Available data:
[Start of section]
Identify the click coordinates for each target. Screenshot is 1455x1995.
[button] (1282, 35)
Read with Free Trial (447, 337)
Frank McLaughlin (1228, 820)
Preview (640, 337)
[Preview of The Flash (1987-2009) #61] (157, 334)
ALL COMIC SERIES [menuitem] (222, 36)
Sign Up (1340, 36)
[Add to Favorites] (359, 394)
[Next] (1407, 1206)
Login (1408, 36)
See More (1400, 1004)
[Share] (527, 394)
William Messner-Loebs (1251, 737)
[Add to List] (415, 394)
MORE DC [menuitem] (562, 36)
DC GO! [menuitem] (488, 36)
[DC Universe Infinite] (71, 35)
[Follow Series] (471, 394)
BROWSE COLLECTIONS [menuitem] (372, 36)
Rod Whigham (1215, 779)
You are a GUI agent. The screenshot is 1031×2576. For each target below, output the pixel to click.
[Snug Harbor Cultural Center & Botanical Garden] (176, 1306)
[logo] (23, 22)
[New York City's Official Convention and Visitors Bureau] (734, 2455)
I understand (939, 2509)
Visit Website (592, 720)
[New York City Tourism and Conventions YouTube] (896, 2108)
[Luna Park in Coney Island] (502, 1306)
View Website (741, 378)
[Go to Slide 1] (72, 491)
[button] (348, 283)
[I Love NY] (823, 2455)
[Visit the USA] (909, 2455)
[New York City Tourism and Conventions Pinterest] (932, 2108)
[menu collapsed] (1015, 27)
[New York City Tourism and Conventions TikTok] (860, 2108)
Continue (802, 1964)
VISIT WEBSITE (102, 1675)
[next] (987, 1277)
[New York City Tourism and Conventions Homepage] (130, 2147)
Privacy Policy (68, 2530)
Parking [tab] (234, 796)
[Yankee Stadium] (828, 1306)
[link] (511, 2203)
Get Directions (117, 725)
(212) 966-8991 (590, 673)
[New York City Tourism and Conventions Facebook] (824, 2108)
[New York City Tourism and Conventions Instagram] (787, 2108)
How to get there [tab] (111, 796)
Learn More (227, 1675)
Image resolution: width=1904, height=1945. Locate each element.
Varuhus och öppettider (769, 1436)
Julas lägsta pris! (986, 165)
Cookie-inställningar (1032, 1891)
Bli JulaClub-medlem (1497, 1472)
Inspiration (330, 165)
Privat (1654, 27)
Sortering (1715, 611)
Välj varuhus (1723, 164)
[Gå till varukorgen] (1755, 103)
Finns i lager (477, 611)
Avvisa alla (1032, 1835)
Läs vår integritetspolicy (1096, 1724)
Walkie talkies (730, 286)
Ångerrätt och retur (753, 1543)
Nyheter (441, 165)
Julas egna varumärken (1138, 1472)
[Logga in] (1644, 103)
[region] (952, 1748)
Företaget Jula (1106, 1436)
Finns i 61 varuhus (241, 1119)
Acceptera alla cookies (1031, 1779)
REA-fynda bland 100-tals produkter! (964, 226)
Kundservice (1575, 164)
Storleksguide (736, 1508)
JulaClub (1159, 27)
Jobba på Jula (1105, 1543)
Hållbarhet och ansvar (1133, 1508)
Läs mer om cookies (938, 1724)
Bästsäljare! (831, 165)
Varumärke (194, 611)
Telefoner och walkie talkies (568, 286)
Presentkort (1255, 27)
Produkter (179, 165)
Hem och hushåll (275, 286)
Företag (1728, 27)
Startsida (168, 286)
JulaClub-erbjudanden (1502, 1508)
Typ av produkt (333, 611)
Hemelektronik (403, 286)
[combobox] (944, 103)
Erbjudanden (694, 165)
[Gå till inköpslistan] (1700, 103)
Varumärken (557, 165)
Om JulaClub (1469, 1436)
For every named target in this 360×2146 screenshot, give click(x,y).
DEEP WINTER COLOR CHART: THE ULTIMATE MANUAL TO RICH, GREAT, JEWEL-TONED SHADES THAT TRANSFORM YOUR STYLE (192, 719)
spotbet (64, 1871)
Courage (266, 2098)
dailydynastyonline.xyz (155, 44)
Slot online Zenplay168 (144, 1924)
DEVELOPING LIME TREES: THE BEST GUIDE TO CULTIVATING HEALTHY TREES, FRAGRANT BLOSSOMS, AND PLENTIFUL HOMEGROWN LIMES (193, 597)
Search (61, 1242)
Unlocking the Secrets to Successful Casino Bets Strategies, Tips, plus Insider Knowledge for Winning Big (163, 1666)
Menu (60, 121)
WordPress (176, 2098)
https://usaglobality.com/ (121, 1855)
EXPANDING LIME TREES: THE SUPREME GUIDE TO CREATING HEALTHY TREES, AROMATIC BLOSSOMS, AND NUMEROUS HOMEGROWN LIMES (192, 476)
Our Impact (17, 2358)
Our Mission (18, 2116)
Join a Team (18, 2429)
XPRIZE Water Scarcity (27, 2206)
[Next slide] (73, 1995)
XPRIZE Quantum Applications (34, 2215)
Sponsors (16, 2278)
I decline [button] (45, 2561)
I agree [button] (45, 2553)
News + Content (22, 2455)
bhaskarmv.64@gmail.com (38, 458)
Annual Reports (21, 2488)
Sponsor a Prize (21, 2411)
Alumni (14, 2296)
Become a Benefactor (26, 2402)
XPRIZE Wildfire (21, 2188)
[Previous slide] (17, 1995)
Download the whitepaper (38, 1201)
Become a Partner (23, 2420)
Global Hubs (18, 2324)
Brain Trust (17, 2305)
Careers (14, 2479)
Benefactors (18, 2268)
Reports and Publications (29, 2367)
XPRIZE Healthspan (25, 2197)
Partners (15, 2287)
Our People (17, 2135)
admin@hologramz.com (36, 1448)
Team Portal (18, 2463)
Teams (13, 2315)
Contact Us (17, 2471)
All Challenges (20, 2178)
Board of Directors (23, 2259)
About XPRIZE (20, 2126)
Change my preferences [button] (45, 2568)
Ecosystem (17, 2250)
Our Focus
[End of section]
Output all lines from the beginning of the data up to the line holding "Login (1408, 36)", that line included, exactly as written.

Task solution:
Identify the click coordinates for each target. Screenshot is 1455x1995.
[button] (1282, 35)
Read with Free Trial (447, 337)
Frank McLaughlin (1228, 820)
Preview (640, 337)
[Preview of The Flash (1987-2009) #61] (157, 334)
ALL COMIC SERIES [menuitem] (222, 36)
Sign Up (1340, 36)
[Add to Favorites] (359, 394)
[Next] (1407, 1206)
Login (1408, 36)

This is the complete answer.